| 
Jan 30, 2012

How to Land a Great Columnist Gig

 

Offer up a list of potential articles. It’s also important to show you have plenty of ideas so you won’t be a one-hit wonder. Most sites want long-term relationships; not only is it easier from an administrative point of view, it also fosters site continuity and helps grow their reader base.

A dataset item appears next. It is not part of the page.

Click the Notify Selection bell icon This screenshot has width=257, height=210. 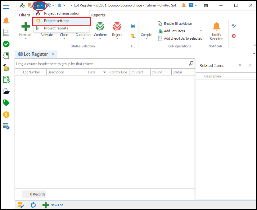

Here are some of the articles I proposed:

  • How to Fit a Star Peg Into a Team Whole.  How do you maintain team balance and cohesion if one employee is a star? (Could be an outstanding salesman, superstar programmer, etc.)  I’ll talk to Johan Bruyneel, the director of Lance Armstrong's cycling teams, and get input on how he successfully built teams around an alpha-dog star.
  • Why Identical Treatment is Unfair. Treating employees identically does you and your employees a disservice. I'll toss in a little personality styles research regarding how people work, process information, etc. Bottom line, if you want to be fair you can't treat employees the same.
  • Why Howard Stern is a Better Leader Than You. This one is an argument starter since Howard Stern is a polarizing figure. Lessons learned:  Stick to your vision, lead by example, work harder than your team, don't try to be everything to everyone, be willing to publicly praise your company, find the strengths in every employee and play to those strengths, don't let "no" hold you back since success is largely based on effort and persistence and not on an initial idea. Bonus if it gets mentioned on his show. (Which it eventually did; I was on the Howard 100 News.)
  • What Happens at the Crossroads of Creativity and Business? "Normal" leadership and business challenges are almost identical to those faced in the arts.  And every business has a creative component, even if it produces a commodity. I'll get insight from Michael Hirst, executive producer of HBO series The Tudors and screenwriter of the two Cate Blanchett Elizabeth movies. He’s been on both sides of the creativity/business spectrum, sometimes at the same time.
  • Five Things to Say Every Morning. I'm not that smart, I'm not that funny, I'm not that important, my work friends aren't my real friends, my employees and customers can't be my friends, and my employees will never and should never care as much as I do. The goal is to start every day focused on being the boss you would want to work for.

Before you develop your list, think about the titles and topics above. Each has a how-to component. Some are at the least mildly controversial. Some have a little “juice.”

Some titles got a lot more juice: My editor changed “How to Fit a Star Peg in a Team Whole” (mildly clever but not attention-getting) to “Managing Lance Armstrong: An Exclusive Interview With His Team's Director.” The new title gave readers a much better reason to click.

Good articles provide valuable information, spark a little thought and sometimes a little debate, and draw an audience. If you always preach to the choir your only readers are choir members. If you aren’t willing to take a strong position you’re boring.

Editors want to know you get that. Work hard on your samples. It's assumed that the samples you send represent your very best work, so make them outstanding.

Work just as hard on your proposed list of articles. Editors want to know you have a lot more in you and that you already have ideas for how to build an audience.